Consumer Electronics and Toys To be Banned From Landfills Starting July 1
They occur every year: gift-giving events where family and friends gather for food, cartoon-themed decorations, and to shower your kids with toys. In our current era, most of these toys are gadgets that aid your child developmentally or entertain them with shiny lights and loud noises.
But in a matter of weeks, months, or years, your child will inevitably outgrow them. Unless future children are in “The Plan,” every parent is likely to end up with a closet, basement, or corner of the playroom that will turn into an Island of Misfit Toys – abandoned, shuffled from spot to spot, ignored. First instinct? Toss ‘em. That’s what landfills are for, right?

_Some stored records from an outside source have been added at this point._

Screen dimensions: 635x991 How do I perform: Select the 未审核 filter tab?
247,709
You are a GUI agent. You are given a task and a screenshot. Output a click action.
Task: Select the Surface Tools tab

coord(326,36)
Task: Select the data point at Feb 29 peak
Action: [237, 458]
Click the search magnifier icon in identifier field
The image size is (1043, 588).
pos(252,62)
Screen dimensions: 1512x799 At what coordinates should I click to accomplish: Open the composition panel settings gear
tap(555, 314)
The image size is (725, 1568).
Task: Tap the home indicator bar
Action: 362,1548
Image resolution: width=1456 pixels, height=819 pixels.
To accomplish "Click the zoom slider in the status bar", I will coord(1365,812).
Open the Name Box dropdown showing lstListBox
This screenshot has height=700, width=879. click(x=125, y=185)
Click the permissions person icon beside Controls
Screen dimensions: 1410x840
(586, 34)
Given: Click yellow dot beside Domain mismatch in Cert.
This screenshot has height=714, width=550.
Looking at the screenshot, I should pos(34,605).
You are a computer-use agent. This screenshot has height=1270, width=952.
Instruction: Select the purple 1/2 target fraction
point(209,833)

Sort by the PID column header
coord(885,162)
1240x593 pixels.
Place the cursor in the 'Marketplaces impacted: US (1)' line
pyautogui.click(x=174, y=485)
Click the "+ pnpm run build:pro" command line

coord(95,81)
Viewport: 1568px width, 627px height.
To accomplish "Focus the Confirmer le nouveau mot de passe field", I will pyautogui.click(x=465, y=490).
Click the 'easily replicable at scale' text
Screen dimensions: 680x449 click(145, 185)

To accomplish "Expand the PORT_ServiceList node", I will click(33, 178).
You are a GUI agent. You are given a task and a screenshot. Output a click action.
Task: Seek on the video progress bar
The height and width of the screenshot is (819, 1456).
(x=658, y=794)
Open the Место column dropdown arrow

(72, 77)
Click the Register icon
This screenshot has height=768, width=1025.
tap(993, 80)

Well, beginning July 1, 2013 most consumer electronics will be banned from Colorado landfills, meaning those old toys cannot be simply thrown away in household trash. Banned items will include video game consoles, tablets, and more. Here’s why:
- The primary intention of the Electronic Recycling Jobs Act is to create jobs. According to the Institute for Self-Reliance, per ton of waste, recycling sustains 10 jobs for every one landfill job.
- Electronics are made from valuable resources, such as gold, copper, and plastic – all of which require considerable energy to process and manufacture. Recycling electronics recovers these materials and as a result reduces greenhouse gas emissions, saves energy, and saves resources by extracting fewer raw materials from the earth.
- Many electronic devices contain hazardous materials, including lead and mercury. *These materials are not a concern when the equipment is in use, but if disposed of in a landfill, the materials could migrate and contaminate soil or groundwater.
*Note that landfills are well-lined and there is no evidence of this occurrence in Colorado.
To prepare for the July 1 ban, Colorado residents are encouraged to explore alternative disposal options, many of which are free, including:
- Donating: Most thrift stores will accept electronic devices, working or non-working.
- Recycling: Research community collection events, manufacturer’s take-back or buy-back programs, or a reputable electronics recycling firm. Visit the Colorado Department of Public Health and Environment’s “e-waste” website to find options near you.
Know that you are responsible for protecting personal information that is often stored on electronic devices. The best approach to protect your privacy is to physically destroy the hard drive with deep scratches or by hammering nails through it.
So during the next toy-purging frenzy or child’s birthday party, keep this upcoming ban in mind. You’ll not only be freeing yourself of clutter, but you could be gifting other children and keeping your world cleaner and safer.